By: Lourdes Mederos
VERO BEACH, Fla. – Scientists at University of Florida Institute of Food and Agricultural Sciences are one step closer to learning the factors that ultimately lead to characteristic differences in mosquito offspring – a key takeaway in the make-up of mosquito species and a critical finding in the continued research of mosquito-borne illnesses.
“There are greater than 3,000 mosquito species around the world, and they are the most dangerous animal on the planet,” said Barry Alto, a UF/IFAS associate professor of entomology at the Florida Medical Entomology Laboratory and a co-author on a new study. “The reason is because they cause human illnesses and deaths attributable to the pathogens they transmit ranging from malaria and filarial parasites to viruses.”
In the latest study, “Paternal and maternal effects in a mosquito: A bridge for life history in transition” published in the Journal of Insect Physiology, researchers Kylie Zirbel Yanchula, lead author and a UF/IFAS doctoral graduate, and Alto used the yellow fever mosquito, known scientifically as Aedes aegypti, to take a fundamental look at the biology of this species. Specifically, they asked whether the quality of the mosquito mate influences the reproductive allocation of resources such as macronutrients (lipids and proteins) to their offspring.
“To what extent do the health conditions (quality) of parents, parental effect, have on an offspring’s success,” said Alto. “We address this question using a model system of a mosquito, disentangling the relative importance of maternal (mom) and paternal (dad) effects on offspring.”
In this study, the researchers used the offspring of mosquitoes collected in 2012 from the Florida Keys to establish a colony that has been maintained in a lab insectary at the UF/IFAS research center in Vero Beach. From that colony, the mosquitoes were raised in low and high-quality nutrient environments meaning they were fed on diets that consisted of high and low nutrition to produce high quality and low-quality males and females. Then, adult male and female mosquitoes were paired for mating to produce offspring for the experiment.

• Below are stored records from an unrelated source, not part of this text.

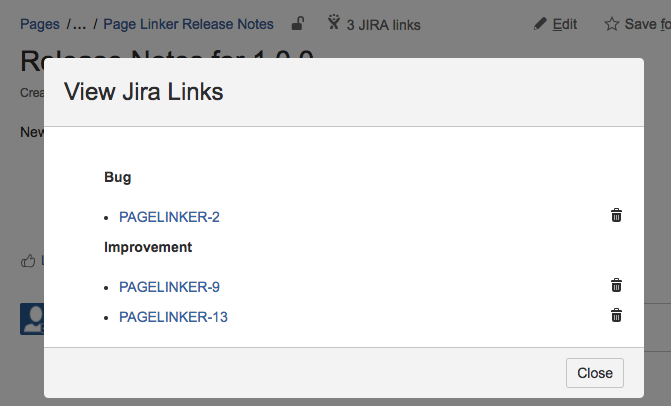The height and width of the screenshot is (406, 671).
Task: Expand the collapsed breadcrumb ellipsis
Action: coord(80,24)
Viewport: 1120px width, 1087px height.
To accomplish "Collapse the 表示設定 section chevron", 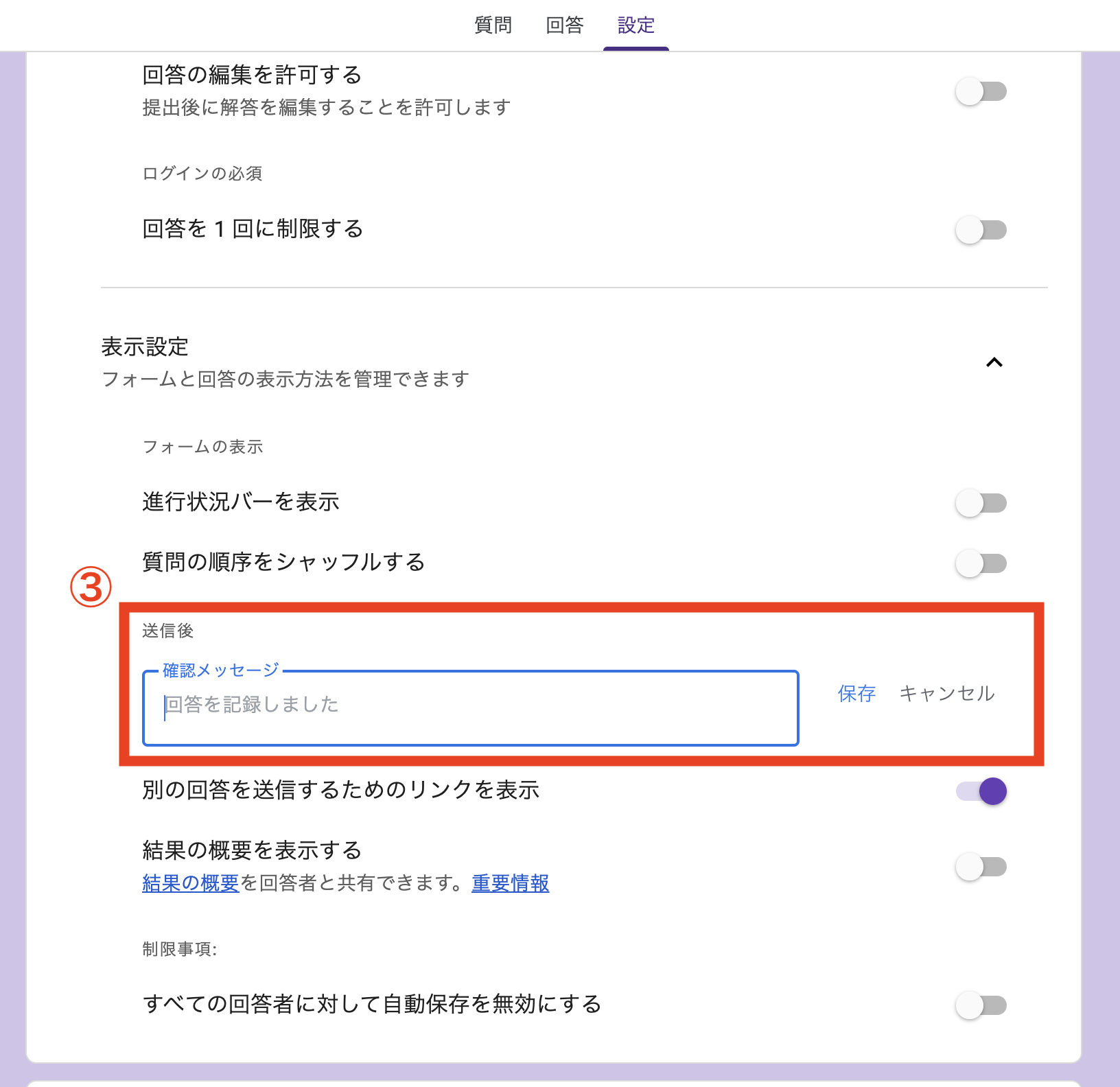I will [994, 362].
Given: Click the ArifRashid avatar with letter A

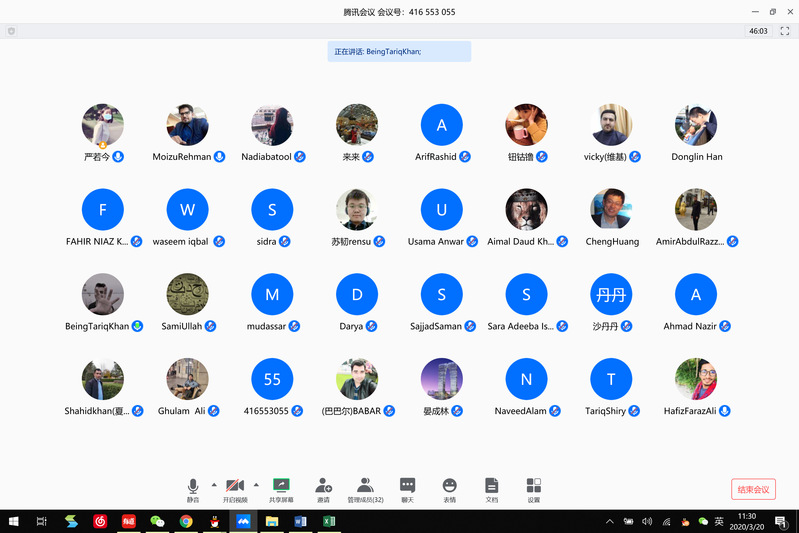Looking at the screenshot, I should click(x=441, y=126).
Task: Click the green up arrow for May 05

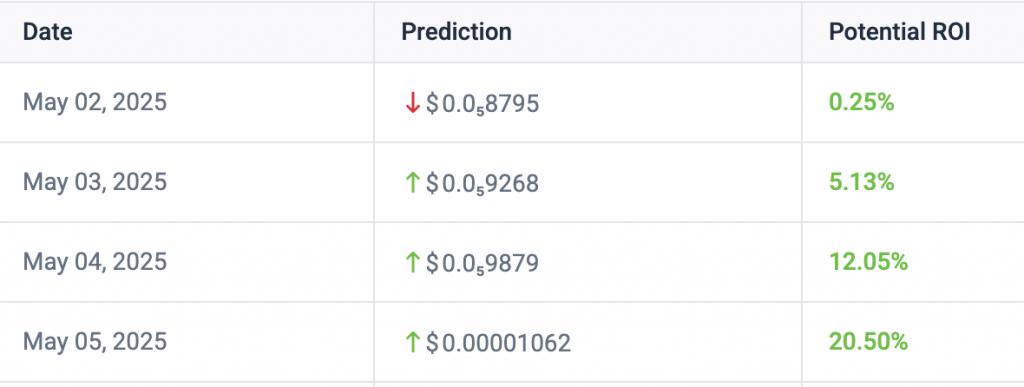Action: click(412, 342)
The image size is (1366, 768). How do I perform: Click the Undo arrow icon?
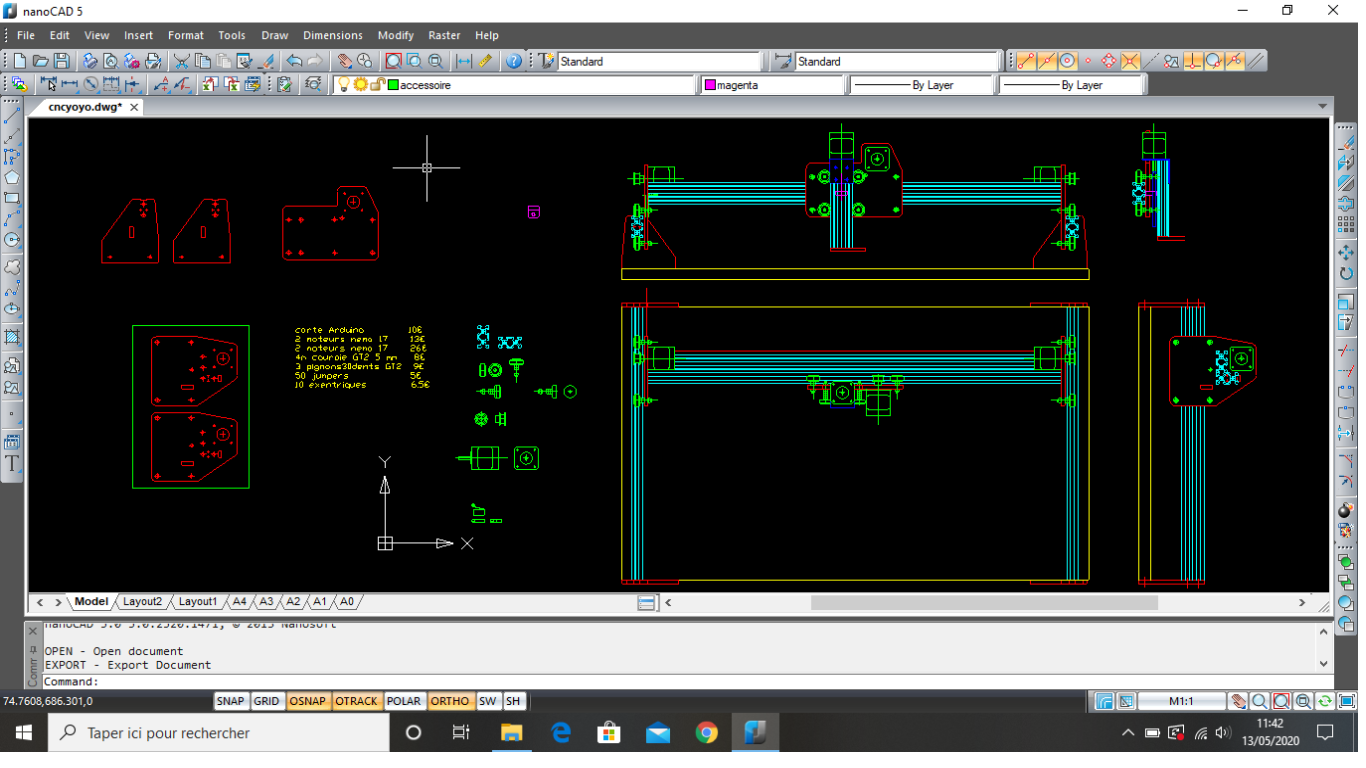(x=293, y=61)
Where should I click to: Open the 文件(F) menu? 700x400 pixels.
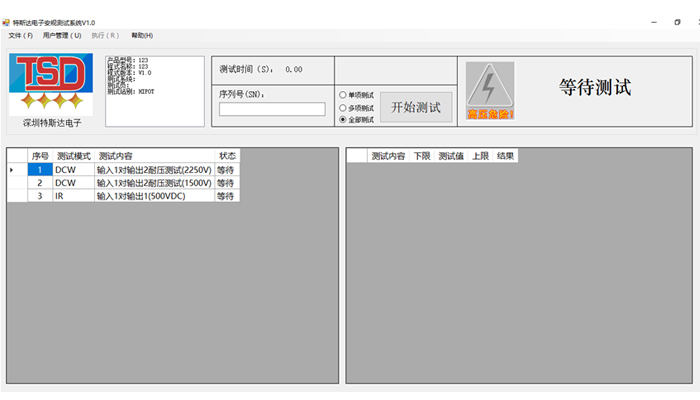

“A key takeaway to the findings shows that parental larval diet in mosquitoes results in different allocation of resources in offspring of parents depending on the nutritional condition of their mate. Maternal effects mostly influenced the number of eggs produced by females as well as their lipid investment of the eggs,” said Alto.
Alto explains that females make unconscious physiological decisions determining the allocation of nutrients to their offspring during reproduction. The content of the eggs includes varying levels of nutrients. The amount of nutrients in the eggs represents the female investment, which ultimately can influence offspring health and development. During the experiment, researchers observed that as female mosquitoes mated with males fed high-quality diets, they invested higher amounts of nutrients to their offspring.
“Through a series of experimental tests that involved nutritional treatments to determine whether mate quality directly influences reproductive allocation by mosquito mothers, we demonstrate that when low quality female mosquitos’ mate with high quality males, they invest higher amounts of lipid nutrients, to their offspring,” added Alto.
Lipids are a source of energy for the mosquito larval. Lipids can be a determining factor to the offspring’s survival. Studies on the biology of mosquitoes yield insights into strategies to exploit mosquito biology for purposes of controlling mosquitoes and the pathogens they transmit.
In future studies, Alto would like to track the allocation of resources to eggs of female mosquitoes during their entire lifespan and determine whether paternal nutrients influence hormone regulation in female mosquitoes.
“Hormone regulation is closed linked to reproduction and so it is a natural progression in the research,” said Alto.